Excerpted data section start

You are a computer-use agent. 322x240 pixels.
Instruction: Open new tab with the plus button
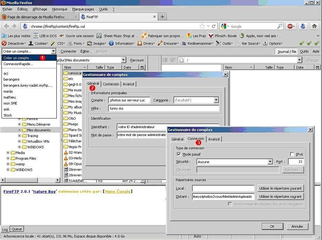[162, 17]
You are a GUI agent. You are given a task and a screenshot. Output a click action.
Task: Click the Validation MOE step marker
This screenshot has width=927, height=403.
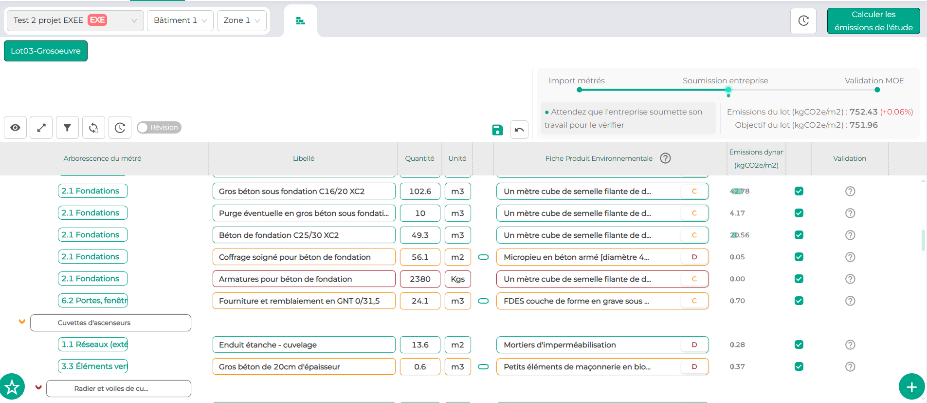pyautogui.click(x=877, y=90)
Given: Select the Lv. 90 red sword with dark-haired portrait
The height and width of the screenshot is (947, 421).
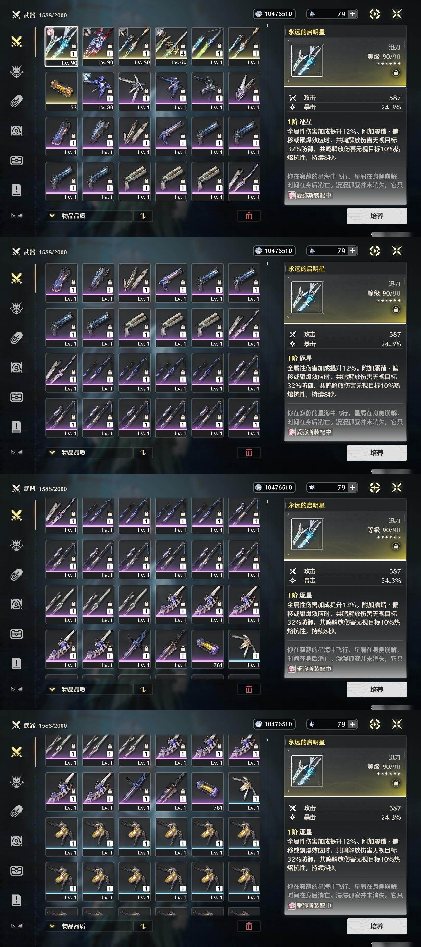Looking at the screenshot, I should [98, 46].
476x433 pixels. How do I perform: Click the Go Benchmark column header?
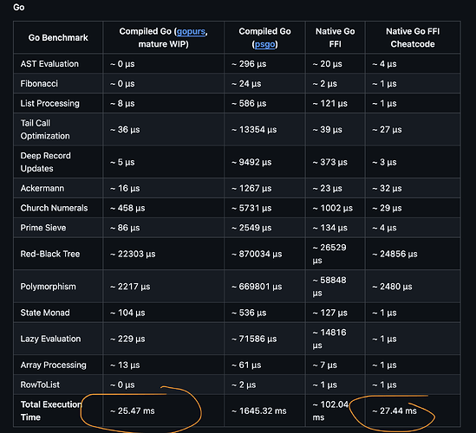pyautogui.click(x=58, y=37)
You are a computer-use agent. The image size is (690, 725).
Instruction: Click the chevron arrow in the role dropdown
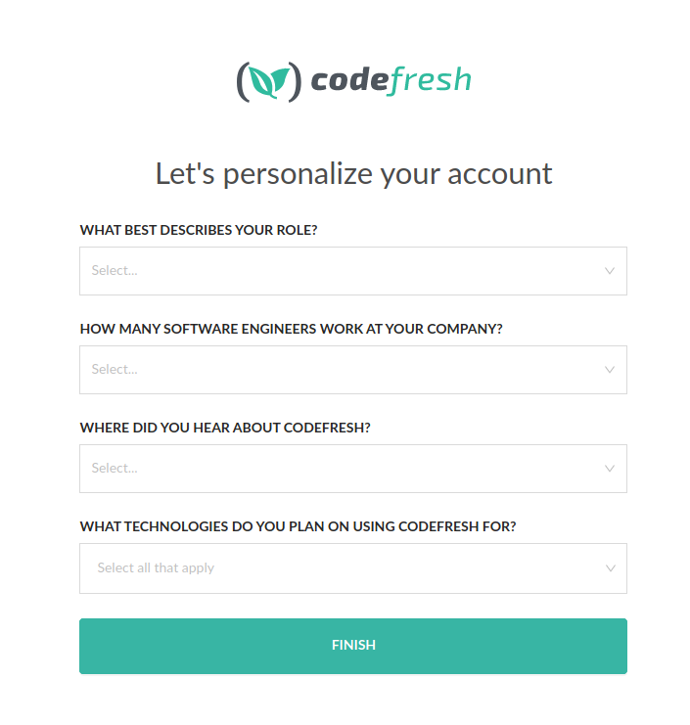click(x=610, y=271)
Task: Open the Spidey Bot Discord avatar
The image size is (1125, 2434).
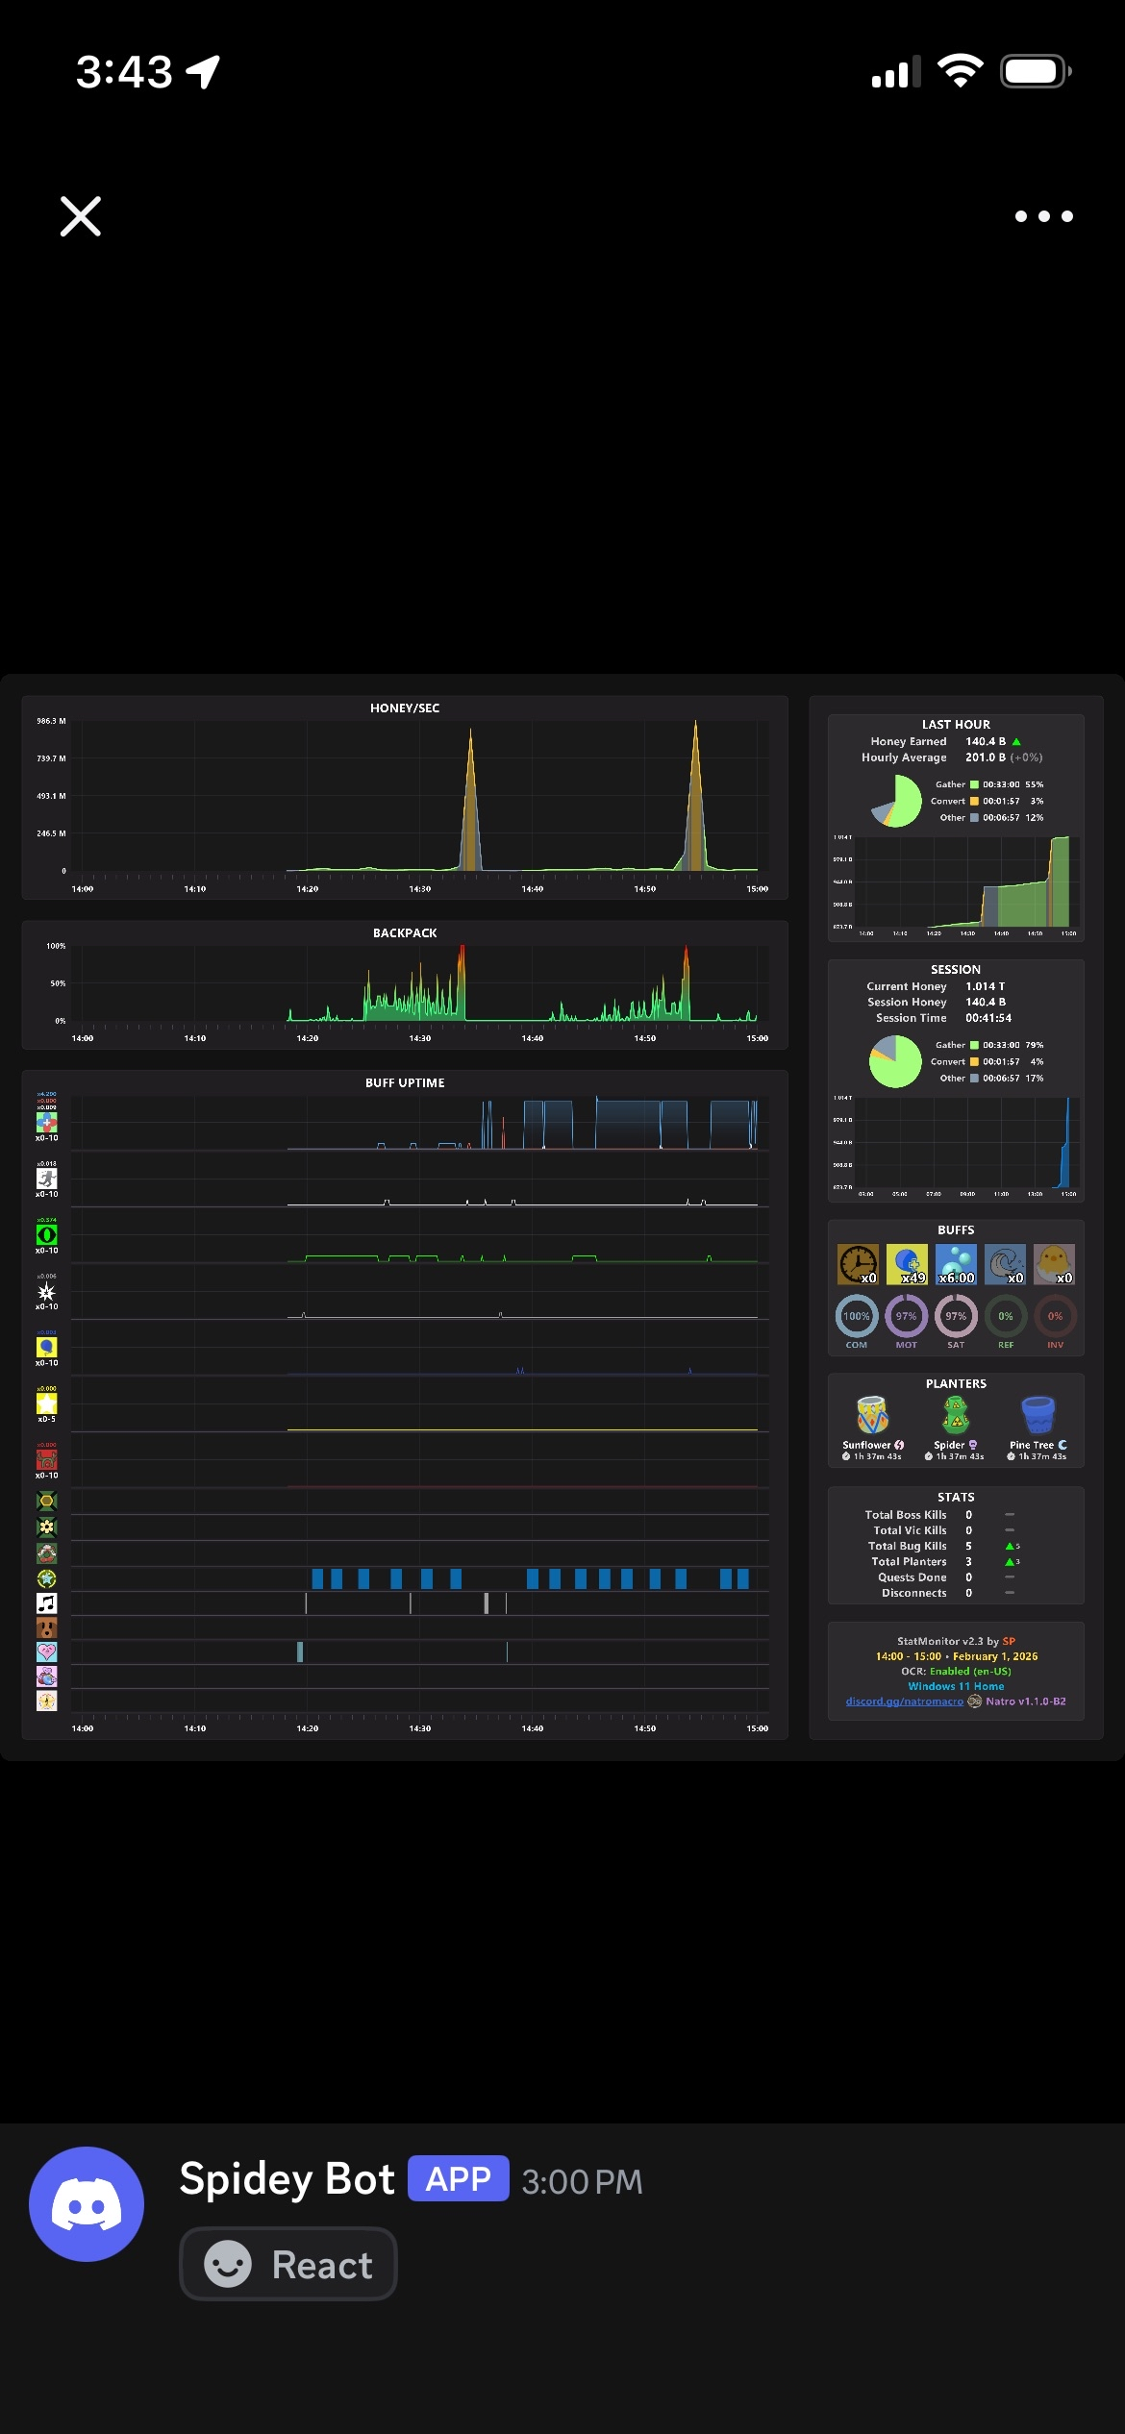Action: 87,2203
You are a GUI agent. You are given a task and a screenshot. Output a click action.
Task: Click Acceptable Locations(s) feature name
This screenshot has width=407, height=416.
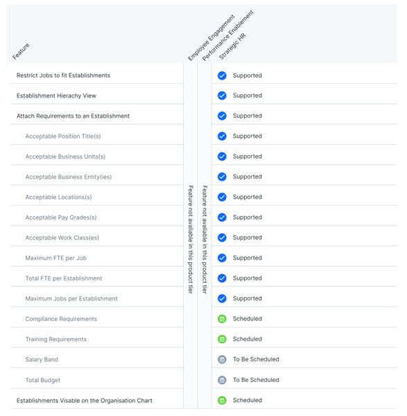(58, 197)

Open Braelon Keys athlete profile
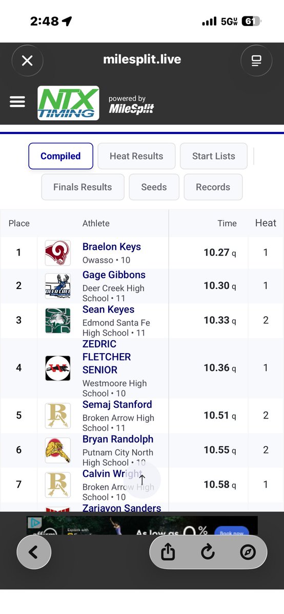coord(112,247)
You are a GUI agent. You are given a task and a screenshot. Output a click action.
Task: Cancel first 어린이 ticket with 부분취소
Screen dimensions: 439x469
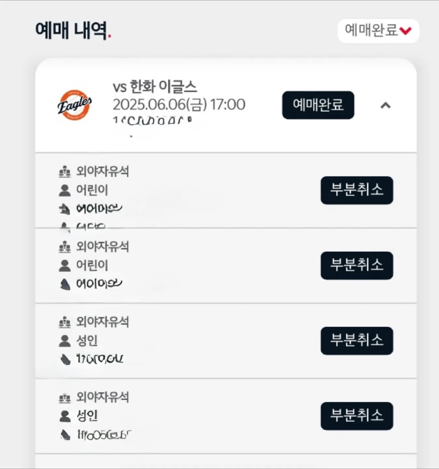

Excerpted data section end

• What the task requires:
Each line above should be output exactly, apart from the pictures.

• Solution below:
You are a computer-use agent. 322x240 pixels.
Instruction: Open new tab with the plus button
[162, 17]
You are a GUI agent. You are given a task and a screenshot. Output a click action.
Task: Click the Validation MOE step marker
This screenshot has width=927, height=403.
pyautogui.click(x=877, y=90)
Given: Select the Lv. 90 red sword with dark-haired portrait
The height and width of the screenshot is (947, 421).
Looking at the screenshot, I should [98, 46].
476x433 pixels. How do I perform: Click the Go Benchmark column header?
pyautogui.click(x=58, y=37)
You are a computer-use agent. The image size is (690, 725).
Instruction: Click the chevron arrow in the role dropdown
click(x=610, y=271)
Task: Open the Spidey Bot Discord avatar
The image size is (1125, 2434).
Action: 87,2203
You are a GUI agent. You are given a task and a screenshot. Output a click action.
Task: Click Acceptable Locations(s) feature name
This screenshot has width=407, height=416.
(58, 197)

Open Braelon Keys athlete profile
coord(112,247)
You are a GUI agent. You are given a task and a screenshot. Output a click action.
Task: Cancel first 어린이 ticket with 부분취소
Screen dimensions: 439x469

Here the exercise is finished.